I cannot believe the incredible luck I have had because apparently the join-spouse process usually doesn’t work as well it did for Trevor and I. Luckily it did and I get to move to a new continent and live in paradise with my dream man. I have begun my Tic Tac Countdown (one tic tac=1 day) and have 8 short weeks until I take the leap of faith abroad.
Thoughts & Fears
Of course, I have gotten used to England. Europe has been my safe home for the past 5 years. I have traveled extensively here and understand how it operates collectively. I understand how private the people are and how society works. The thought of learning a whole new continent- a whole new culture where they don’t speak the same language… well that is quite intimidating. Hell, even meeting the other Americans stationed there is nerve-wracking. Here, I have built a life I love with people who I have opened up to. That’s one task that is not easy for me to do AT ALL. I am shy and introverted, and meeting new people is both scary and exhausting. I am always awkward and nervous so I say the most cringe-worthy things, but it’s something I have been working on improving. Having said that, there is no better time than this big move to practice!

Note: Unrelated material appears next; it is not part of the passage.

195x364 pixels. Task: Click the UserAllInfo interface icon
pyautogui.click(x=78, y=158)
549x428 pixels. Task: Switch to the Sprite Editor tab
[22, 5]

I always fear taking the leap of faith into the great unknown (and that fear is why I included the great unknown in our wedding vows) but I have a strong, supportive husband there to hold my hand and be the slightly more outgoing one. Most people think I am incredibly brave for all the traveling and new experiences I participate in. Truthfully, I am not brave at all. I just take things one step at a time and think to myself “Which will you regret more when you’re 70? Going for the gold or sitting at home doing nothing?” It’s always the former. That’s my own personal way to say YOLO and it inspires me to live a life I’ll be fulfilled by.

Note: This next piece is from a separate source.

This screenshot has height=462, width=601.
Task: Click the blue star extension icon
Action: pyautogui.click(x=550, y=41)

Biggest Fears + Sources of Anxiety:
- Meeting new people
- adjusting to the culture
- missing the ease of traveling Europe
- learning a new job
- not having access to kebabs + Danish Protein Shakes
Happily Ever Afters & The Good Life
Not all of my thoughts are bad. In fact, most of them are incredibly happy. I am looking forward to immersing myself in the culture the same way I have done in England. I am looking forward to living with my husband, with whom I have spent far more time apart than together. If it works out nicely, I am estimating we will get to spend about 4-5 months together each year… which is FAR better than the one month we would get to spend together if I were living in Florida. I am impatiently looking forward to sushi, surfing, sandcastles, and sushi. Did I mention fresh sushi?
It is incredibly humbling that I will get to spend the next 3+ years in a tropical paradise. With my husband. And thankfully the members of my ‘chosen family’. All of these people are the ones I grew extremely close to here in England. We would eat supper together every night and all managed to live in the same house while the guys were home. We adventured to Ibiza, Spain and have spent many nights sitting outside in the ‘Bothered Sheep’ and chatting by the fire pit until the sun came up again. We talked about everything there was to possibly talk about and I’ve watched their adorable daughter grow over the years. I can’t wait to make millions more memories with everyone.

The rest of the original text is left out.